**DIRECTIONS FOR THIS TASK:**
What is needed is an exact transcription of the line containing "Task: Open the Apps icon in sidebar" and every line after it through the end of the entries below, with no pictures.

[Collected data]
○ ○ ○ ○
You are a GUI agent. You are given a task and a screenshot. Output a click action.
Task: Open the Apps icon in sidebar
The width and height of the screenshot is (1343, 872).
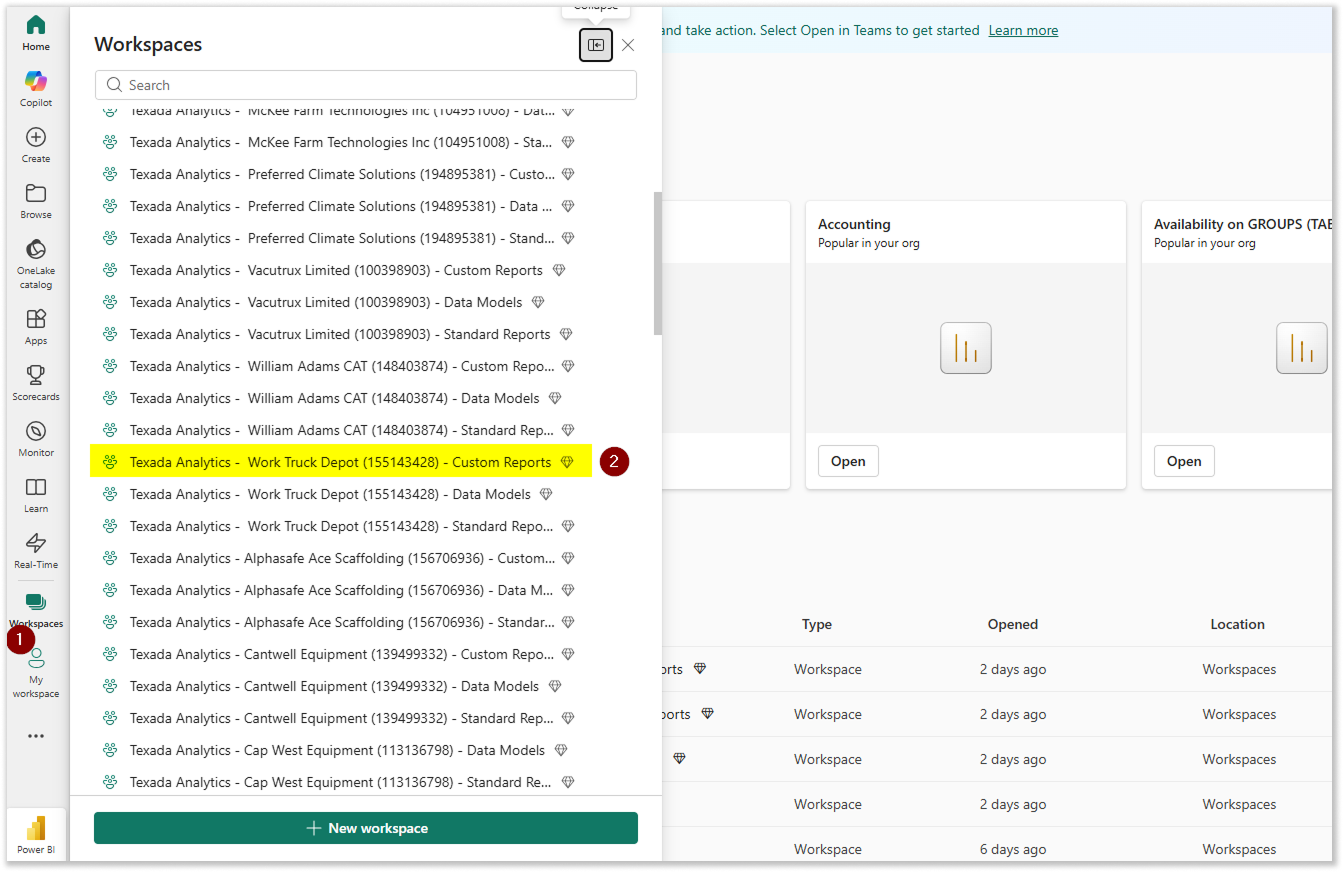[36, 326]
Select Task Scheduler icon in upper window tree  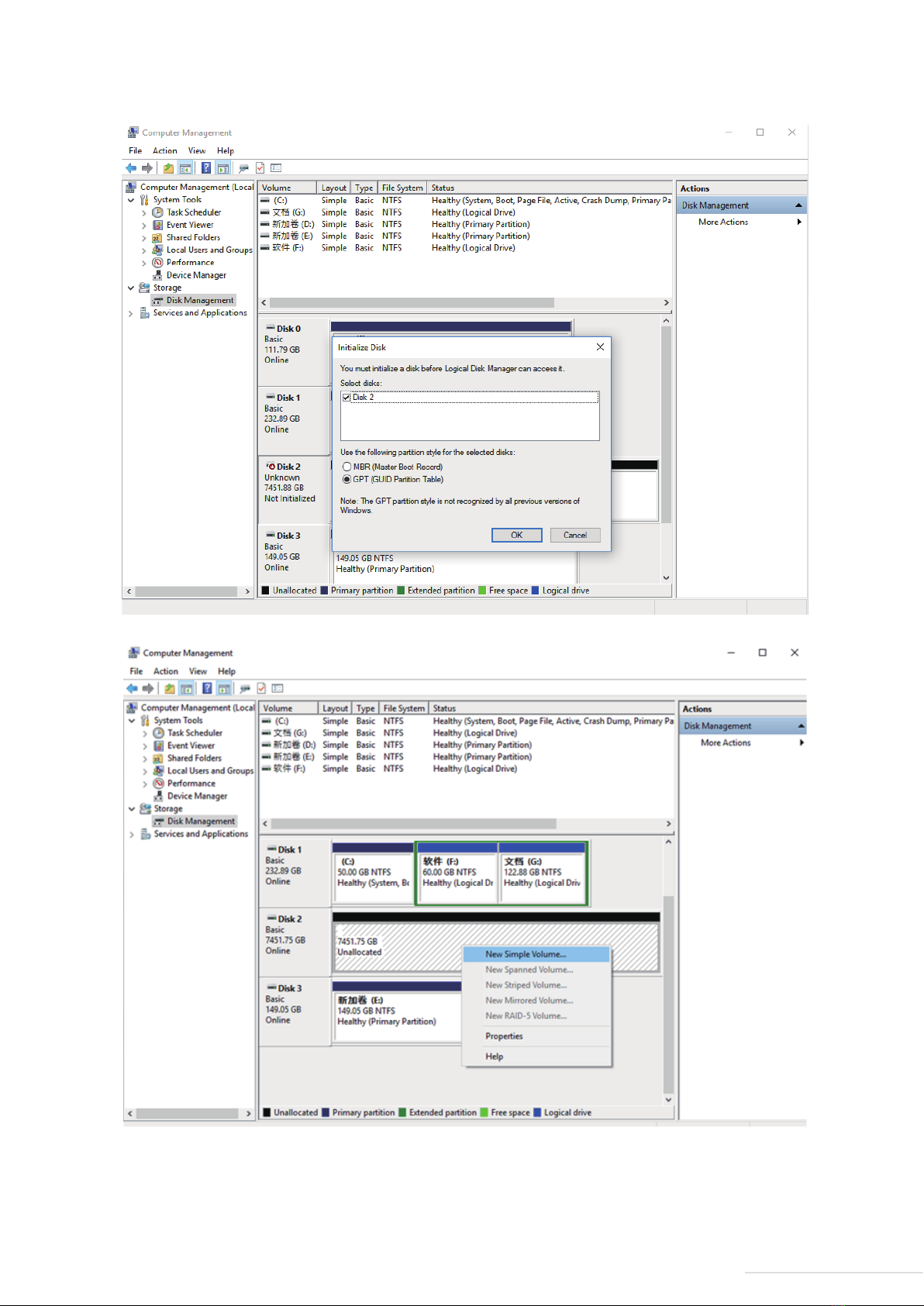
○ ○ ○ ○
**SOLUTION TO THE PROBLEM:**
Task: Open the Apps icon in sidebar
The width and height of the screenshot is (1343, 872).
[36, 326]
Select Task Scheduler icon in upper window tree  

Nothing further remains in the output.